During the investigation, some of the causes for domestic animal afflictions were identified and, when possible, proper remedies were recommended.  Animal husbandry errors, accidents, and disease accounted for most of the deaths, disabilities, and reproduction failures in domestic animals.  The occurrence of stillborn or deformed pets was attributed to a variety of diseases and developmental problems that are frequently associated with the symptoms described by pet owners.  Poultry eggs that failed to hatch were believed to be infertile or were not maintained at the proper temperature during incubation.  Many of the physical ailments in adult dairy cows were traced to mineral deficiencies in the feed.  Cases of rickets were found among steers at two different farms.  Supplements mitigated these abnormalities in the involved herds.  Some cows were found to be suffering from bacterial or viral infections.  A few dairy animals had developed mastitis, an inflammation often caused by bacterial infection of the udders.  Following diagnosis, herdsmen were able to initiate treatment.  Among livestock, fertility and reproductive deficiencies were generally traced to nutritional shortcomings or disease.  Those farmers needing further help troubleshooting breeding difficulties were referred to the Pennsylvania Department of Agriculture’s Diagnostic Lab.

The majority of people not living in the lower Susquehanna valley at the time paid little attention to the results of the investigations.  Such reports are often lengthy and boring, not as exciting as the stories of mutants and catastrophe, and not as memorable.  Naturally, the closer you lived to T.M.I., the more informed you probably were about it; you knew first-hand how life was both before and after the accident.  Those living elsewhere were sometimes left with exaggerated recollections based upon those initial news stories from the scene.

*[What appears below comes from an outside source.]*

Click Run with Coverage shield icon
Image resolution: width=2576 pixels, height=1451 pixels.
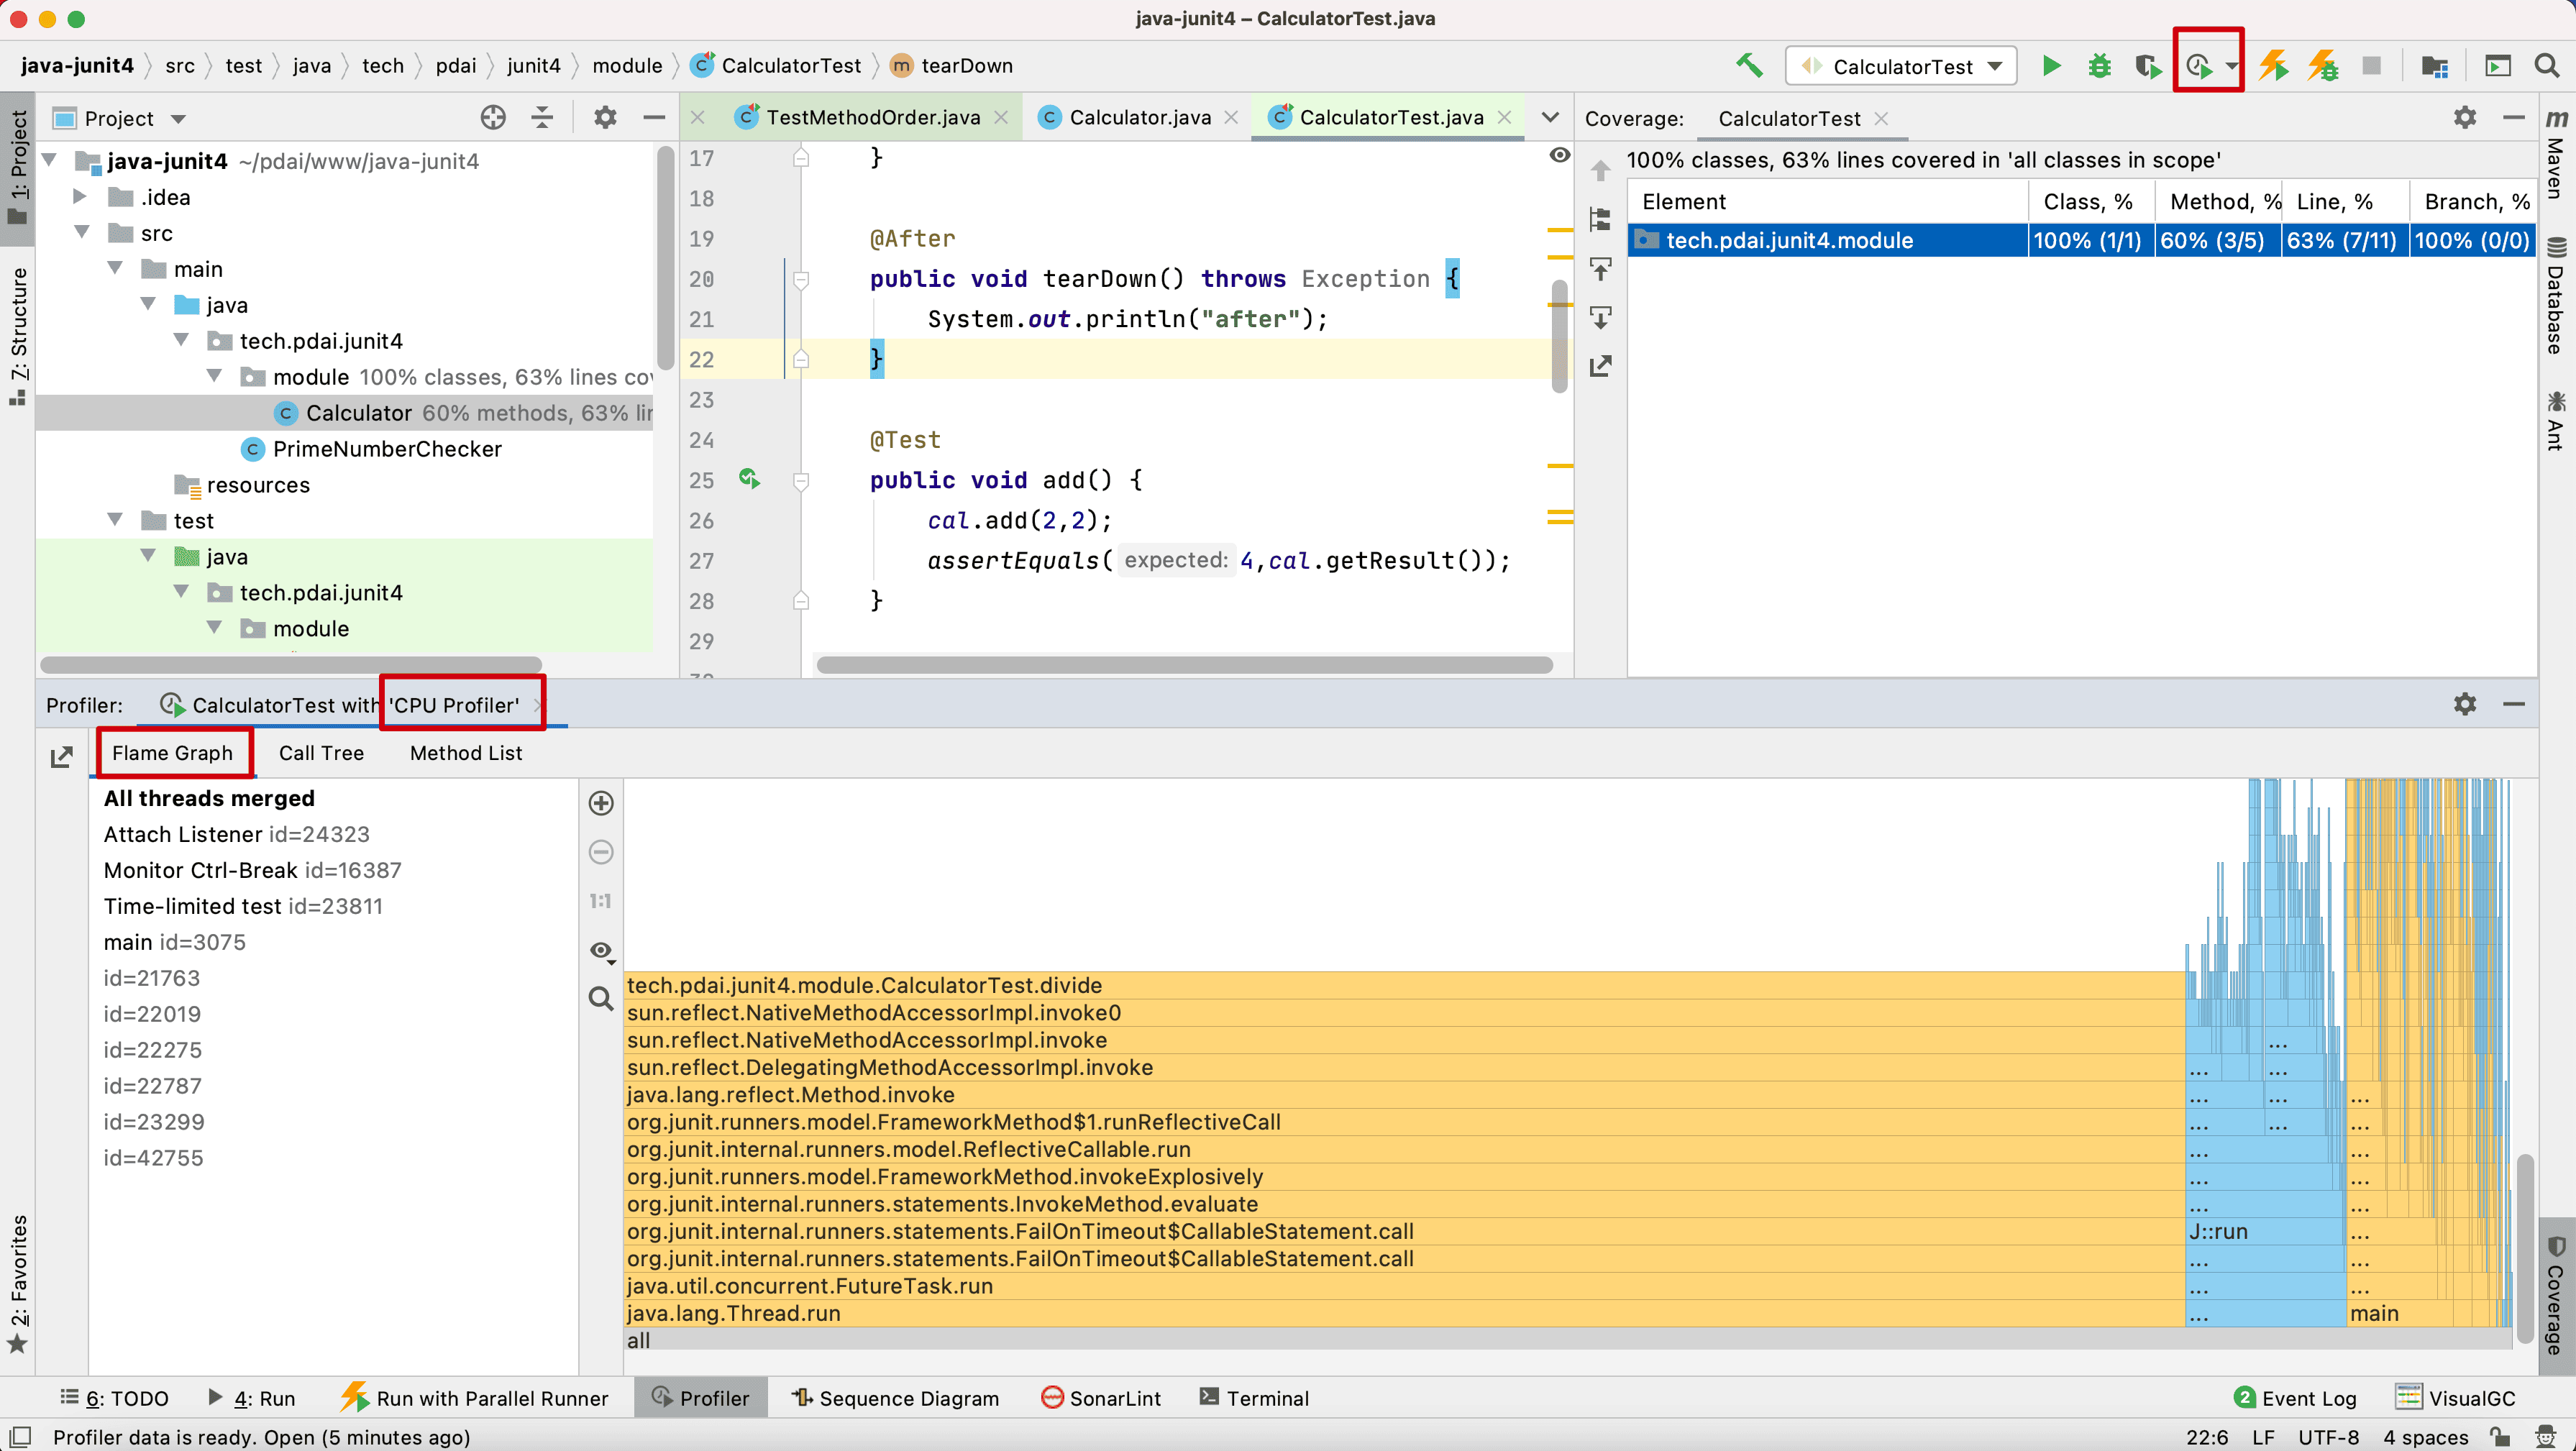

While traveling some years ago, Uncle Ty was astounded by the perception folks from outside Pennsylvania had of the place he calls home.  He told us of one incident in particular.  Uncle Ty had gone to the South Bronx in New York City to participate in an “End the Violence” protest.  Gunfire and murder were an occurrence of epidemic proportions on street corners there at the time.  It turned out that the protest was a poorly attended flop.  It happened to be Bat Day at Yankee Stadium, so everyone had gone there instead.  During his extended lunch break, Uncle Ty struck up a conversation with a local, a likeable public safety worker who lived and worked in the South Bronx.  Ty expressed some sympathy for the stressful conditions the fellow had to endure as a resident there.  The guy appreciated his sentiments, but didn’t think he had it too tough.  When Ty told him that his home was near Three Mile Island, the guy shook his head in pity and said, “yeah, I hear it’s pretty bad out there, all the two-headed cows walkin’ around and s…”.  A guy from one of the most dangerous neighborhoods in the country felt really sorry for him.  Even Uncle Ty was caught off guard by that one, but it wasn’t the last time he heard it either.

Today, Uncle Ty has us all pondering.  Has he given up on Three Mile Island’s grand towers as the primary factor affecting all meteorological irregularities in the lower Susquehanna?  Will we ever hear of a cooling tower induced drought again?  What will he turn to?  It’ll have to be something big.  A causative force that no one can quite prove or disprove, mysterious enough to keep everyone guessing if he really knows something no one else knows.  I wonder what it’ll be.  No matter what it is, it just won’t be the same as hearing, “Man, don’t you know?  T.M.I. did it.”

This two-head calf specimen from the lower Susquehanna valley has been in the natural history collection at the North Museum, Lancaster, PA, since long before the construction of Three Mile Island’s nuclear generating facility and reactors began.


Gears, G. E., G. Laroche, et al.  (1980)  Investigations of Reported Plant and Animal Health Effects in the Three Mile Island Area.  U.S. Environmental Protection Agency.  Las Vegas, NV.